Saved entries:
▽

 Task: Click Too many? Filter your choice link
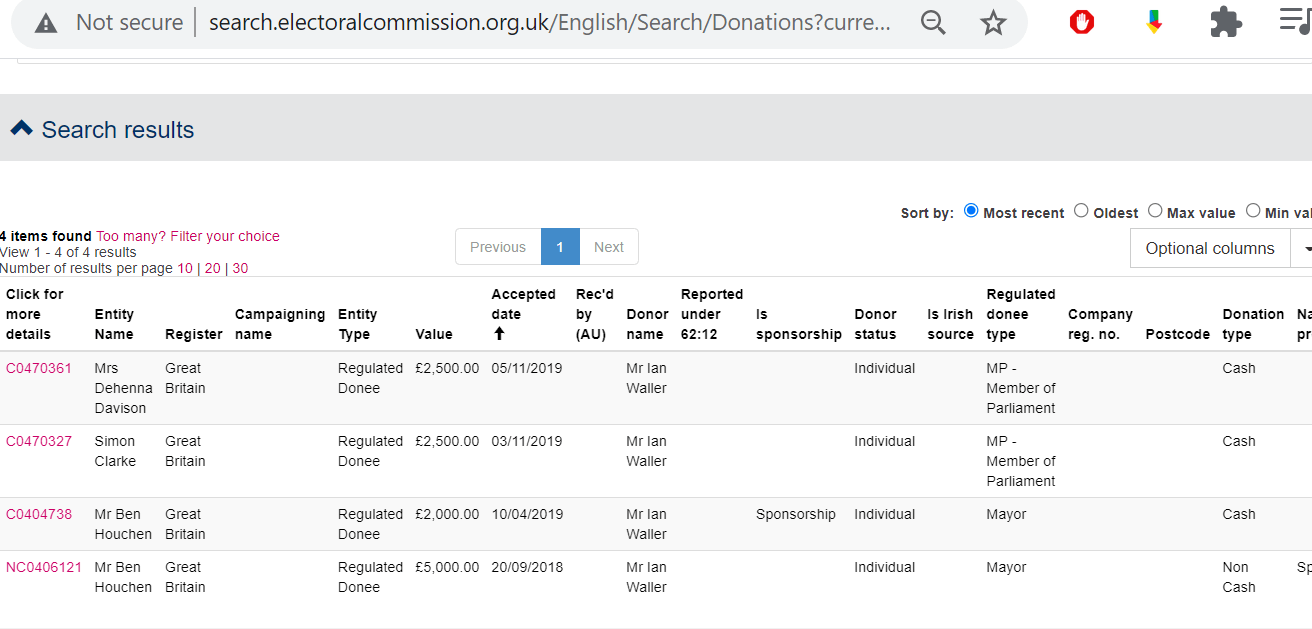click(188, 236)
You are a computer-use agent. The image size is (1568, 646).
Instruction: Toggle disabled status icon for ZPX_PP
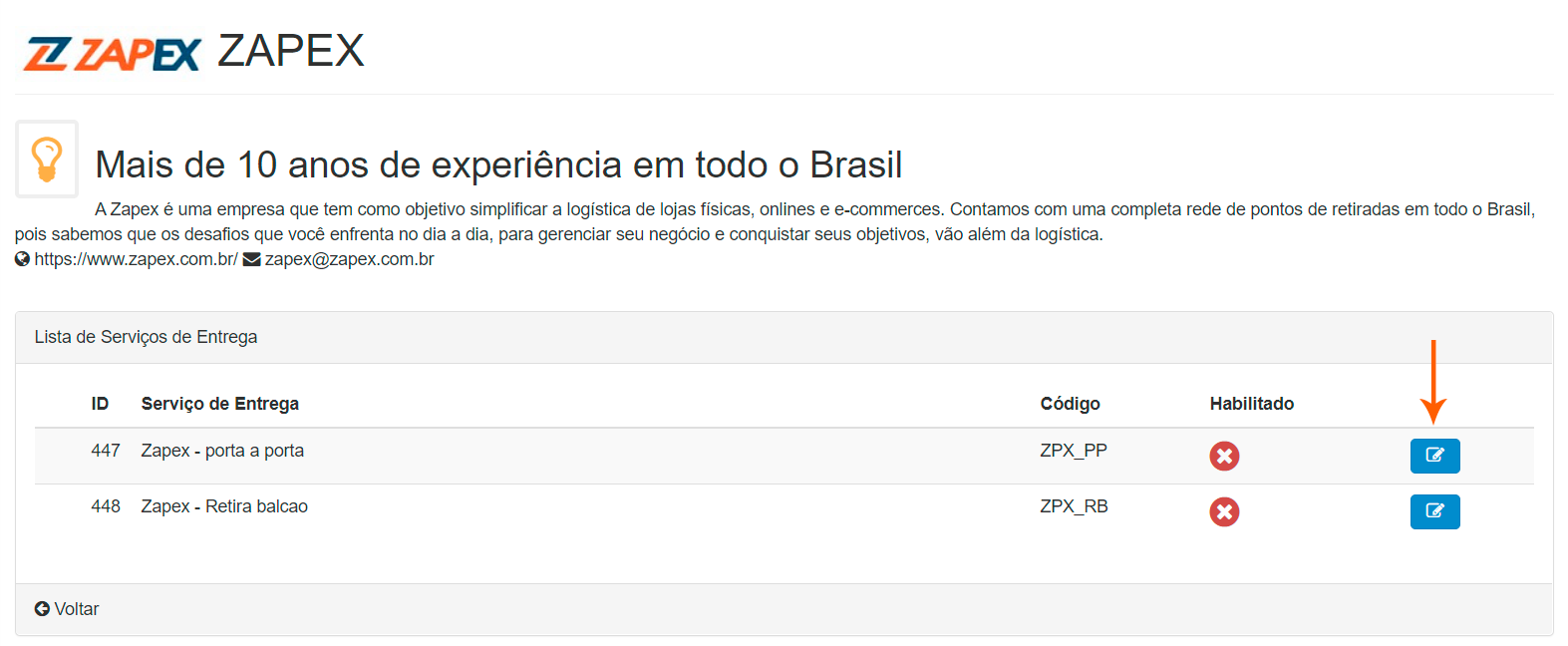[x=1224, y=456]
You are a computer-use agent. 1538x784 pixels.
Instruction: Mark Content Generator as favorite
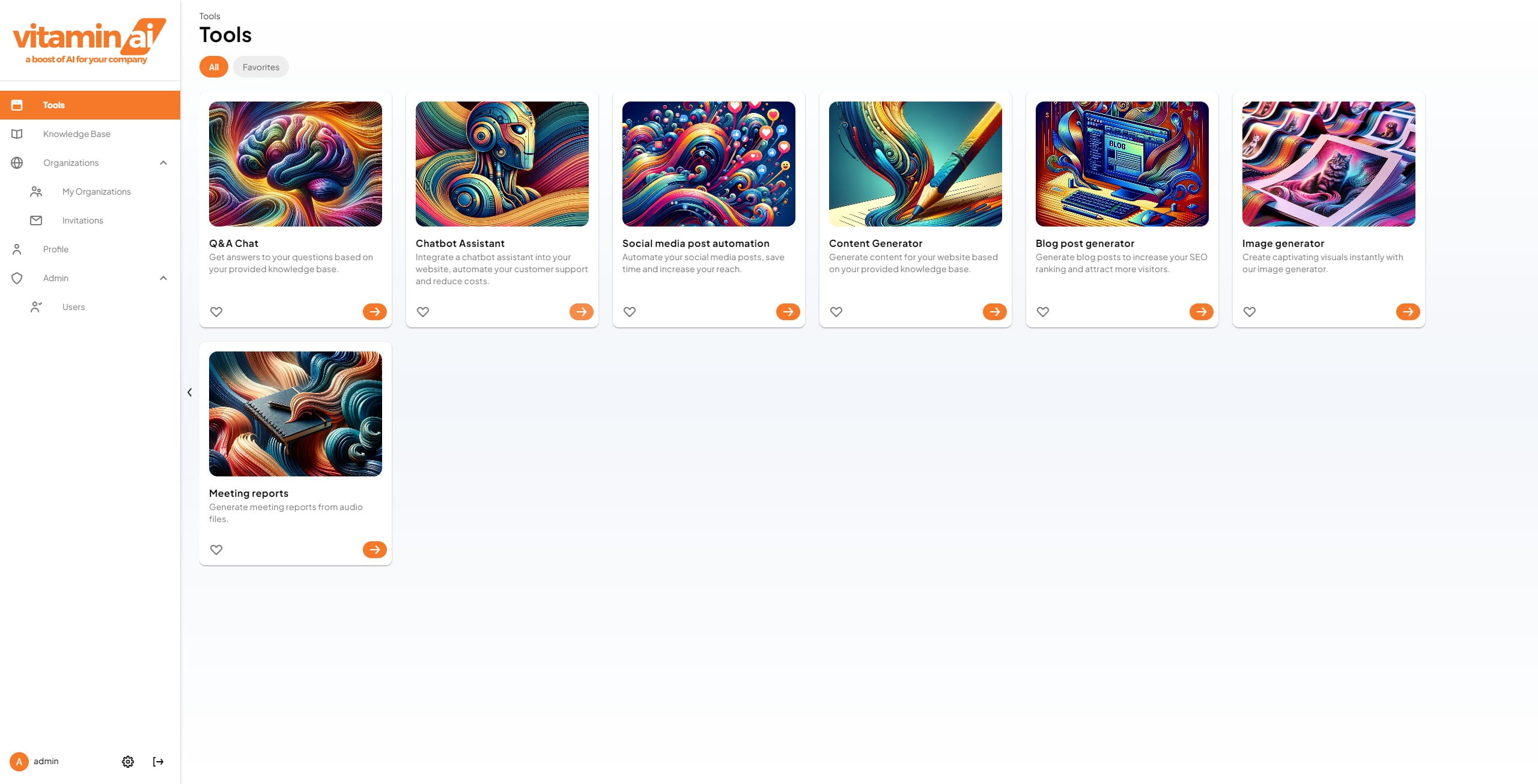pyautogui.click(x=836, y=312)
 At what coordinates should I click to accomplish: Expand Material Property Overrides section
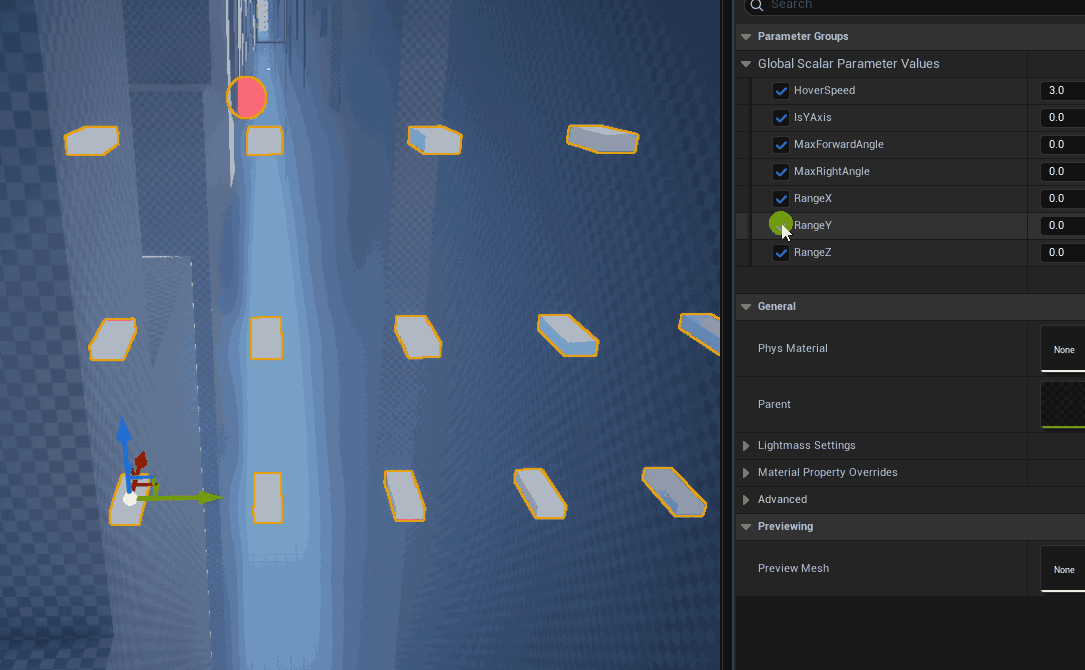click(x=745, y=473)
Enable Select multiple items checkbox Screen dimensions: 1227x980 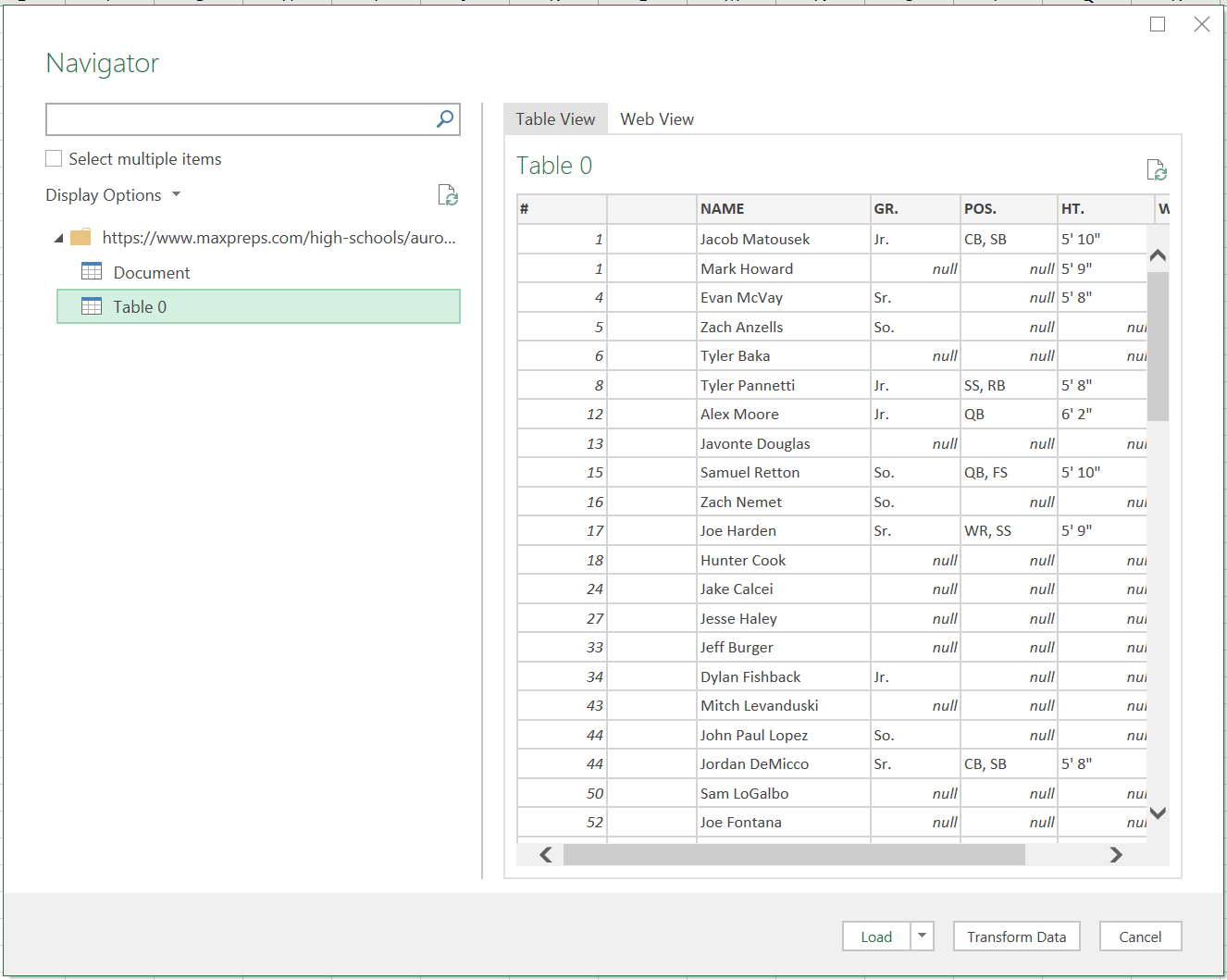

△

Activity
The entries above need to be transcribed word for word, and the pictures stay out.

Expected output
 Task: Click Too many? Filter your choice link
click(188, 236)
You are a computer-use agent. The image size is (1568, 646).
Instruction: Toggle disabled status icon for ZPX_PP
[x=1224, y=456]
You are a computer-use agent. 1538x784 pixels.
Instruction: Mark Content Generator as favorite
pyautogui.click(x=836, y=312)
 At what coordinates should I click to accomplish: Expand Material Property Overrides section
click(x=745, y=473)
Enable Select multiple items checkbox Screen dimensions: 1227x980 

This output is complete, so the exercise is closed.